Tem crescido no Brasil a mentalidade da meritocracia e empreendedorismo que em síntese significa que o sucesso e o fracasso no mundo do trabalho dependem, exclusivamente, da pessoa. Nessa perspectiva não há crise, falta de recursos ou condições de acesso à informação, formação e oportunidades. Tudo depende da visão; rede de contatos; “chave” e outras palavras que são repetidas como uma espécie de mantra pelos “coaches” que vendem os passos para o sucesso.

O universo da meritocracia e o mito do empreendedorismo começam a ruir mediante a uma análise mais detalhada da realidade e das condições de trabalho. Pela lógica do próprio sistema capitalista não há oportunidades para todas as pessoas. O sistema sobrevive do “exército reserva” – número de pessoas desempregadas que permite a lei da oferta e da procura se efetivar. Em suma, quanto mais pessoas procurando emprego mais as condições de trabalho podem ser precarizadas, pois sempre vai haver alguém se sujeitando a trabalhar pelo que é oferecido.

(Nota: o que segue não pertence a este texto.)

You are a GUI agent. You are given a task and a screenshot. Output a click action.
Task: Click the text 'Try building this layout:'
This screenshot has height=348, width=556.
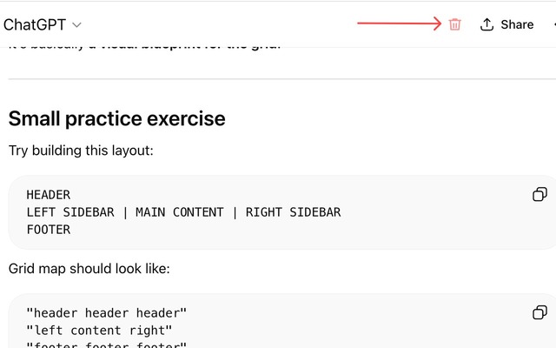click(x=81, y=151)
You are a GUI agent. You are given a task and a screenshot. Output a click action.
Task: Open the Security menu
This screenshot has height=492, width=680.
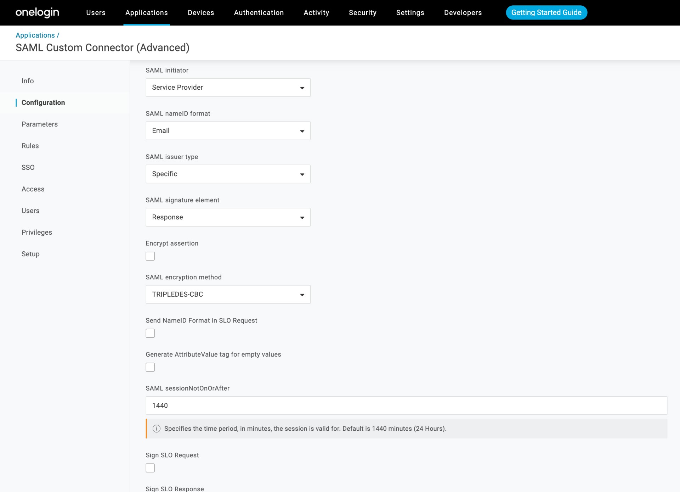pos(362,13)
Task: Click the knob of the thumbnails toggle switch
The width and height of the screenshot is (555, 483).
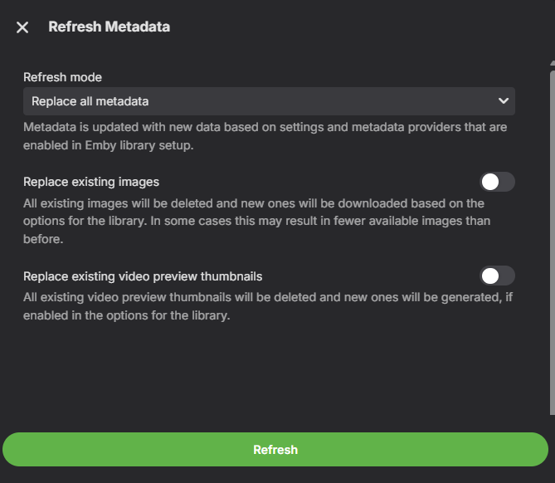Action: (490, 276)
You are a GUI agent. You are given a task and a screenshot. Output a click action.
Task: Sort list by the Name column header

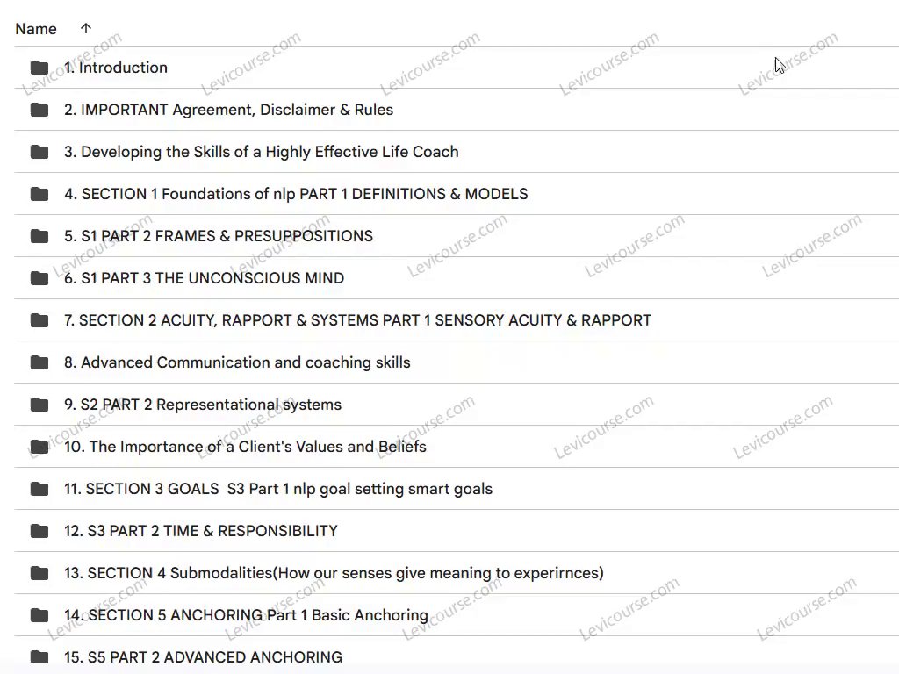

Outra questão sobre o empreendedorismo e dos coaches que fazem sucesso na internet é que a maioria não ficou rico utilizando os passos vendidos para o sucesso. A maioria dos coaches ficaram ricos vendendo cursos de como ficar rico. Entendeu? Muitas dessas pessoas tinham condições privilegiadas e uma boa formação, o que lhes permitiu, por exemplo, investir em tecnologia, propaganda e difusão de seu trabalho – até por que engajamento na internet custa dinheiro.

Qual é o problema dessa mentalidade? Um deles é a culpabilização do indivíduo pelo seu próprio fracasso. Nessa dinâmica nada (ao entorno) é levado em conta. Os problemas estruturais; a falta de informação; a falta de formação escolar básica; as falhas do sistema nada disso é levado em conta. A pessoa que teve acesso a uma boa educação e usufruiu de uma condição boa é colocada em igualdade de condições com quem nasceu numa favela e teve acesso restrito às oportunidades. Os coaches vão dizer: tudo depende da visão! Não existe crise!

Imagine uma pessoa que teve pouca instrução; teve que parar de estudar para ajudar nas despesas familiares; está desempregada; não tem acesso à tecnologia e informações. Essa pessoa é incentivada a começar a “empreender” e com poucos recursos se lança no desafio. Por uma série de motivos fracassa na empreitada. Além de lidar com uma série de frustrações tem que ouvir que a culpa pelo fracasso é de sua falta de visão.

A verdade é que somente com uma presença forte do Estado na economia é capaz de sanar a crise. Somente garantindo a dignidade dos trabalhadores é que se pode melhorar as condições de vida. Apenas com uma educação crítica e de qualidade se combate as falácias do sistema. Não existe sucesso que não venha acompanhado, minimamente, de condições básicas estruturais.

Por isso a insistência em modelos de governo e gestões que privilegiem a ação responsável sobre a vida das pessoas é tão importante. O que gera emprego é o incentivo do governo; são condições mínimas de trabalho; a produtividade; a capacitação e boa formação.

Somente pela conscientização da classe trabalhadora; pelo fomento da melhoria de condições e de um Estado dirigido aos interesses da população superará essa crise.